House Bill 20 would require the Office of Court Administration to set up a “pretrial risk assessment tool” that judges would use to set bail based on a number of factors.

“The thrust of the bill, in my view, is to move bail and decisions about bail away from purely money determinations and really think about risks instead,” Sandra Guerra Thompson, the director of the Criminal Justice Institute at the University of Houston Law Center, told KWTX.

She said that, under the bill, judges would consider criminal history, records of violating protective orders and other pieces of background information — a practice she said that is in effect only in certain jurisdictions in the state.

The bill is named after slain Department of Public Safety Trooper Damon Allen who was gunned down during a Thanksgiving Day traffic stop in 2017 in Freestone County by a suspect who was out on bond at the time.

“His killer was out on a $15,000 bond despite having previously been convicted of assaulting a sheriff’s deputy,” Gov.
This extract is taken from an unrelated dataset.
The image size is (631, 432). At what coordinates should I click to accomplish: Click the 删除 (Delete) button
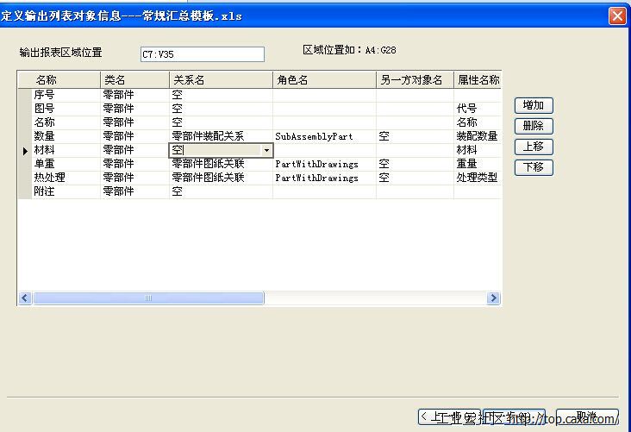click(534, 126)
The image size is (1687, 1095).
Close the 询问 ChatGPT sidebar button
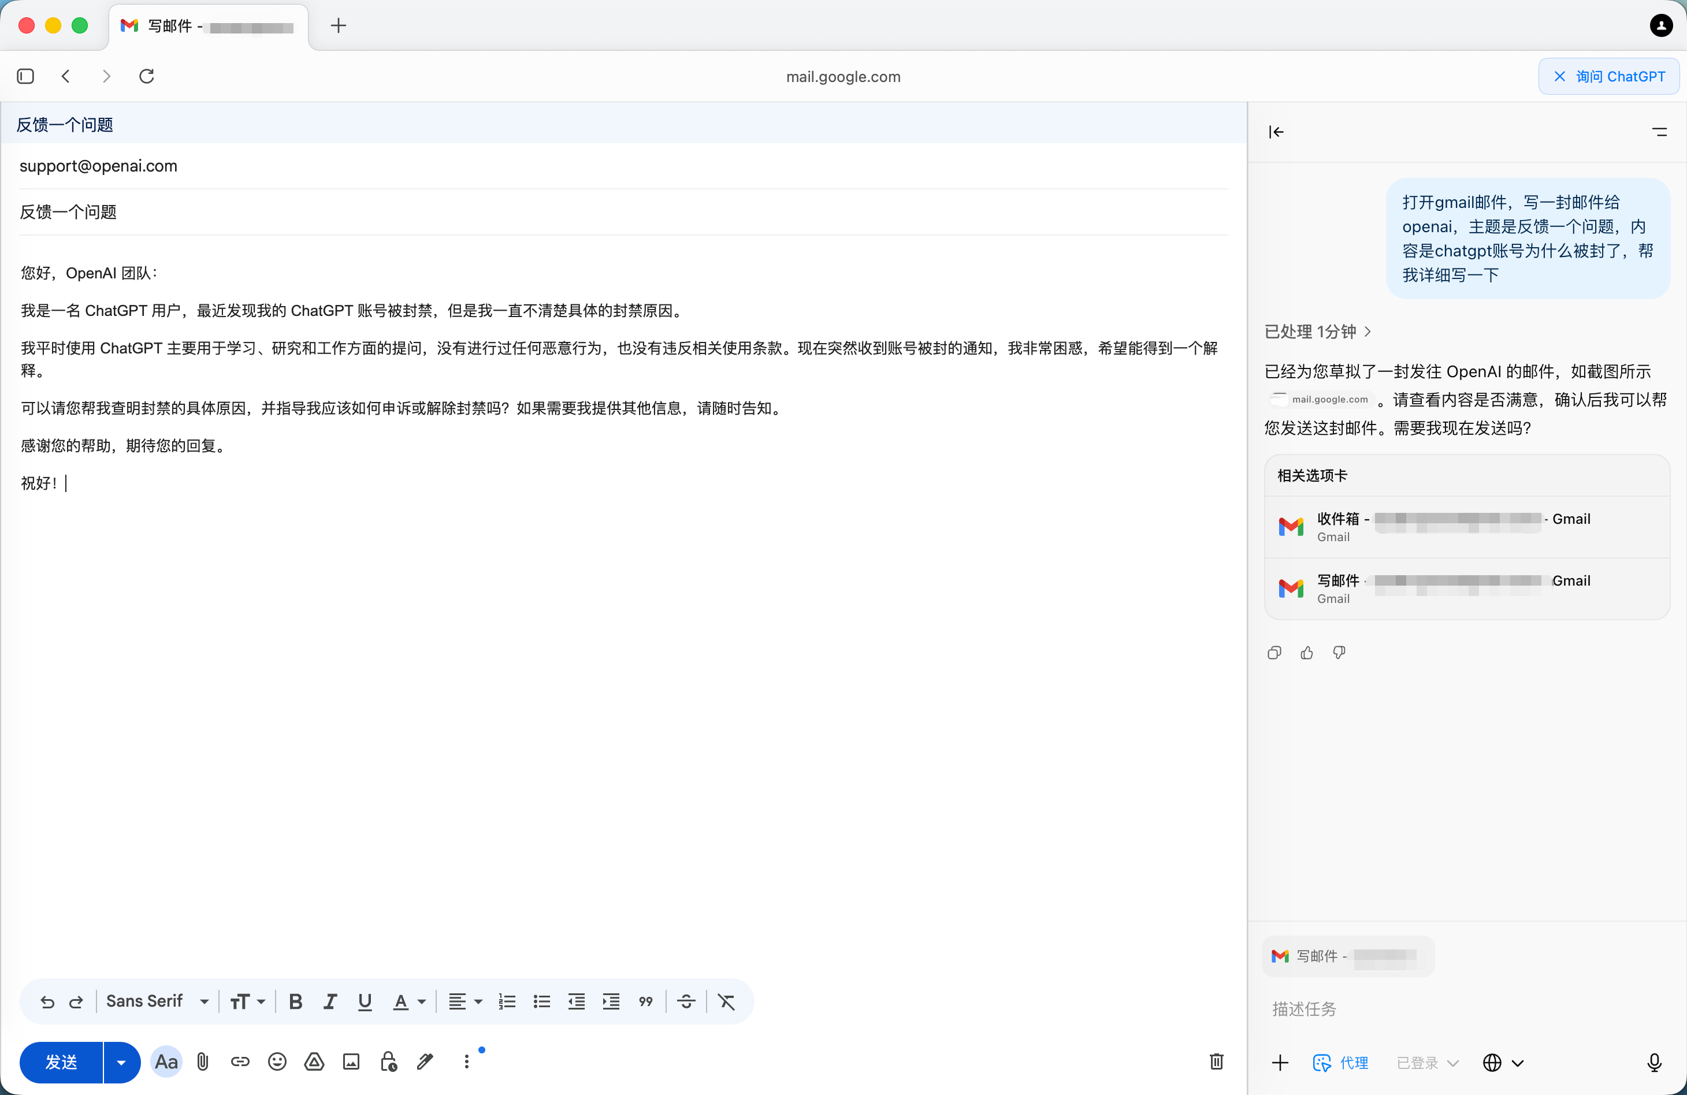pos(1608,77)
Greg Abbott said during his State of the State address in February.

The governor has designated the Damon Allen Act as one of his emergency items this legislative session.
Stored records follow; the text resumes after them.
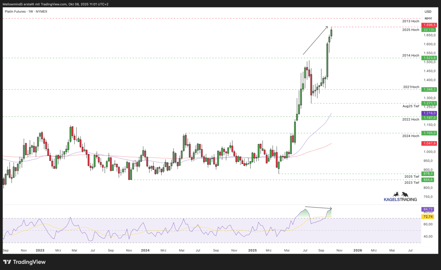
Task: Click the Aug25 Tief support label
Action: tap(410, 106)
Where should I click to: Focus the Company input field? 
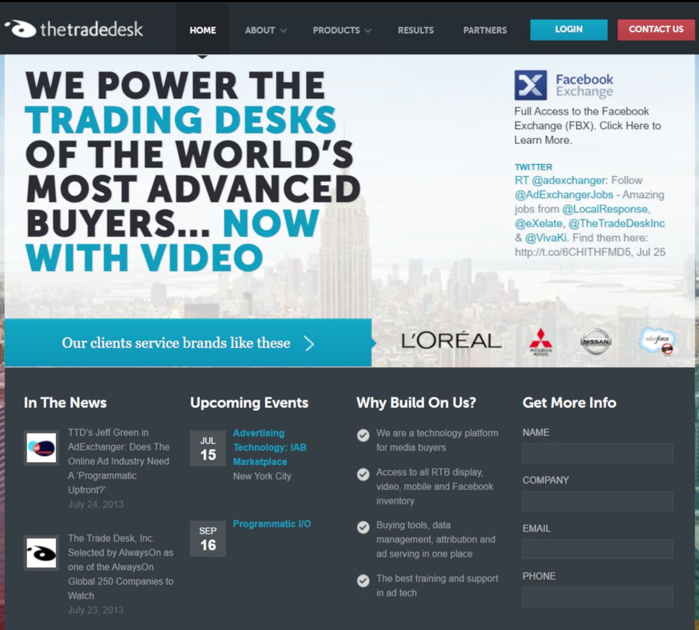(x=598, y=501)
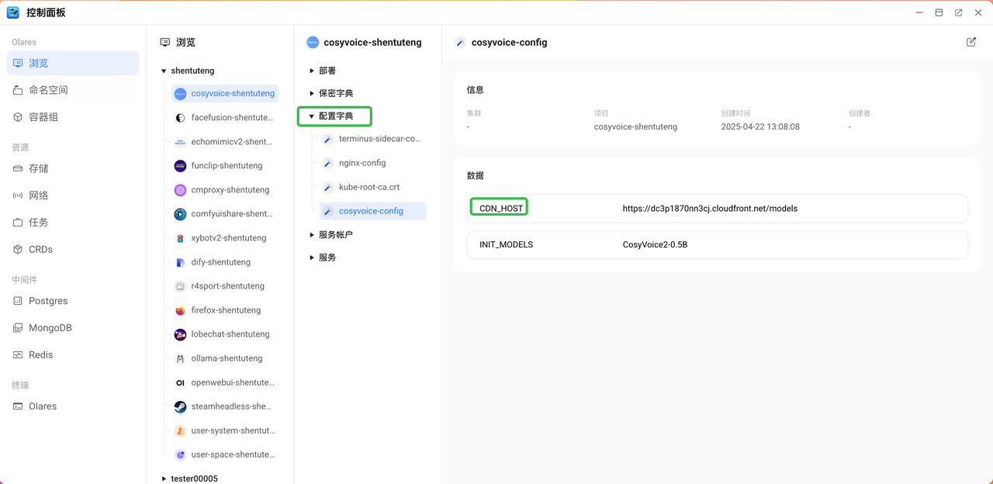Viewport: 993px width, 484px height.
Task: Expand the 服务帐户 section
Action: [x=312, y=234]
“Too many Texans like Damon Allen have been murdered because of our broken bail system,” Abbott said during his address.

A version of the Damon Allen Act was also introduced in the 2019 legislative session.
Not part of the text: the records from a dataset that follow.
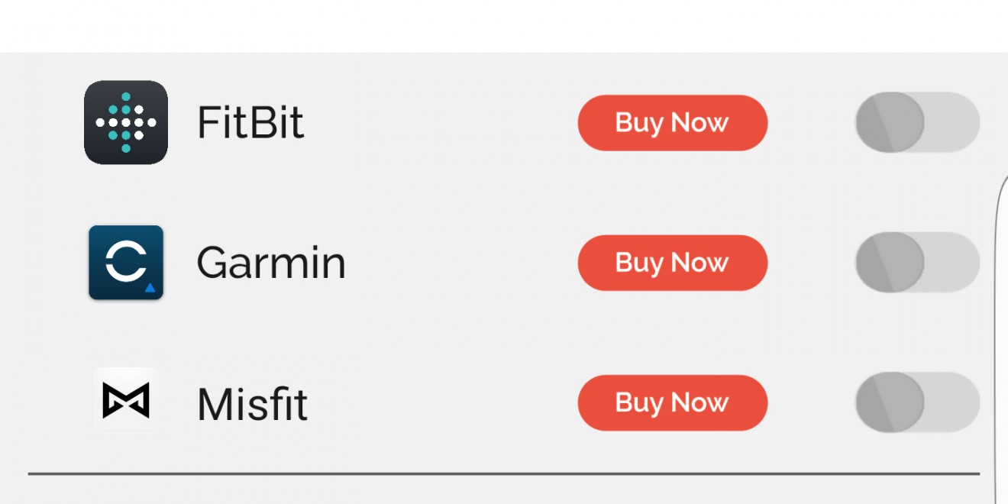Click the Garmin Connect app icon
Viewport: 1008px width, 504px height.
126,263
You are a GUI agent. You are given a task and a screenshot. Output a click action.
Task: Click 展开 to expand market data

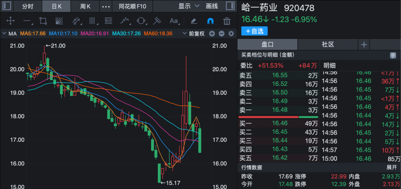tap(392, 167)
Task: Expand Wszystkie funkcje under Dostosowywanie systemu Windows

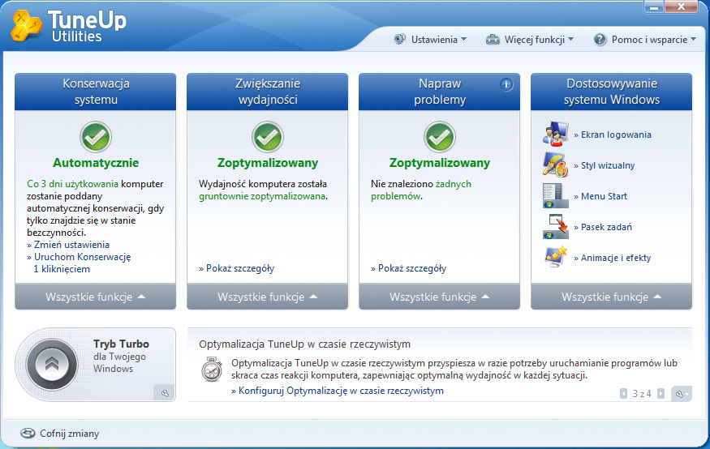Action: 612,297
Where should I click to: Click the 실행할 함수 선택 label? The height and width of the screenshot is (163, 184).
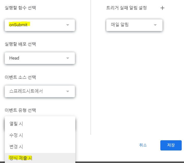pyautogui.click(x=20, y=8)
Lawmakers voted the bill out of committee, but it was never heard before the full House.

The bill in front of lawmakers this session also would allow magistrates more freedom to deny bail in cases in which people are accused of violent or sexual crimes.

“It doesn’t apply to the lowest level of offenses,” Thompson said.

“We’re going to use risk assessment tools for sort of the middle range, and then we’re going to deny bail for the top,” she said.

Opponents of the bill argue that the risk assessment tool could unfairly target communities of color.

“If you have over-policing of certain neighborhoods — you know, neighborhoods that are poor and people of color — that results in more arrests, which could result in more convictions,” Thompson said.

“Then to have a tool that relies on those convictions is going to disproportionately impact them,” she said.

Others argue that the bill would hamper judges’ ability to release people charged with low-level misdemeanors on no-cost bonds.